The remains of 50 passengers were recovered and identified on the surface of the water in the days after the flight disappeared in a storm on June 1, 2009. But underwater robots recently discovered the wreck and photographed a number of bodies still fastened in their seatbelts on the Atlantic Ocean floor. The task of recovering these bodies is a difficult and delicate endeavour now dividing family members.
An unmanned submarine from the Alucia first identified the submerged airliner on April 3 in a murky part of the Sargasso Sea, northeast of Brazil's Fernando de Noronha islands. Another underwater robot plucked the voice and data recorders from the wreck. They were hauled aboard a French recovery ship called the Ile de Sein.
(Excerpt) Read more at spiegel.de ...
Maybe I am just not understanding what is going on, but I am thinking that they are remains and not bodies after 2 years. Would there be anything left besides bones?
Now that the location of AF447 is known, why not have a memorial service for them and let the remains stay where they are? There is nothing to be gained from mounting (or even considering) a recovery operation . . . no matter how well-intentioned.
Depending on how deep and cold the water is, how much oxygen there is and what feeding organisms can live that deep, bodies can turn into soap (saponification).
Lady of the Lake ..... And then on July 6, 1940, almost three years after Hallie disappeared, two fishermen spotted the body of the woman --The Lady of the Lake -- floating on the surface of Lake Crescent. .... The dead woman's flesh had turned to something like Ivory Soap, McNutt said later, describing a condition known as "saponification." The soap-like condition resulted from minerals in the lake interacting with the fats in the woman's body. The lake's near-freezing temperatures had virtually refrigerated the corpse for years.
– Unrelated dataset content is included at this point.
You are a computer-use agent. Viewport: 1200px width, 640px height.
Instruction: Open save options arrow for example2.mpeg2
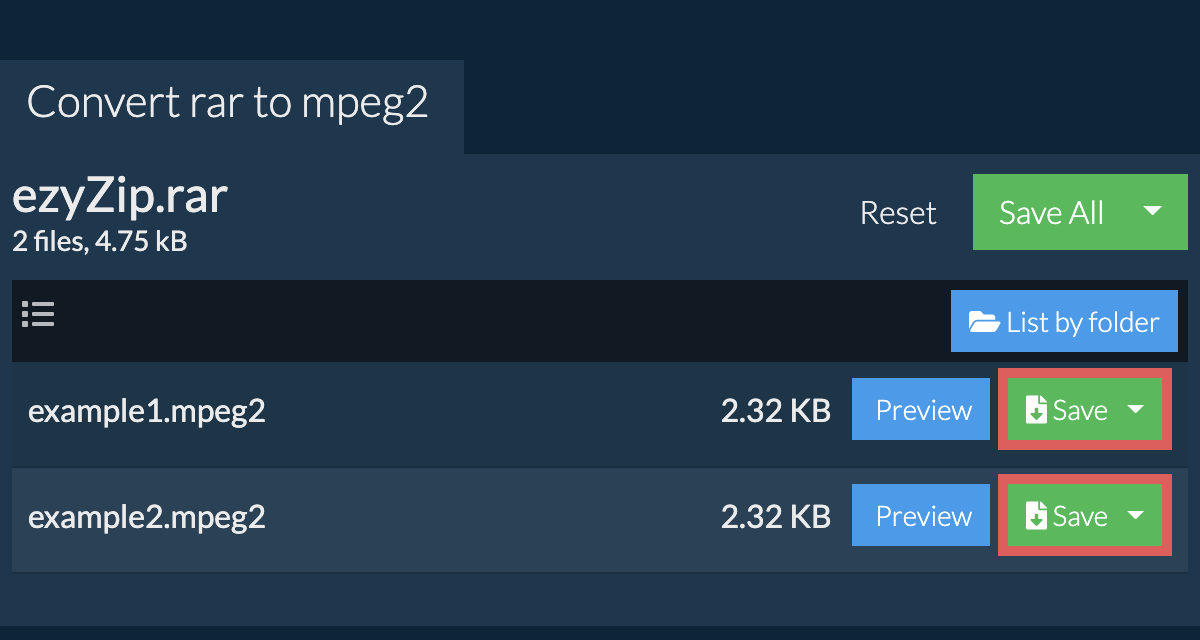point(1136,515)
I think the water at that depth, even in the tropics, is quite cold and has very little oxygen.
If you recall the Gulf oil leak, the natural gas escaping with the oil turned to slush during the first attempts to capture the mix. There is other physics involved, but the cold temperature of the water was an important factor.
I don’t know. If my loved one was among those lost in the flight, I would probably want the remains to be brought home. But, if I were told that recovery was just too difficult, I would probably reconcile myself to the fact.
Although I agree with you, I consider it merciful to allow each family to make that decision for themselves, or even to express an opinion.
If you haven't experienced a family death in an accident, you have no idea. It's not a cold, rational process.
I had her remains cremated and then had a memorial service for her for family and friends who knew her. That was far more satisfying to all present than the usual funeral. All those present were relatives and friends whose lives her presence had enriched. Celebrate and remember her in life; do not celebrate death because it is just the transition from the temporal to spiritual realm.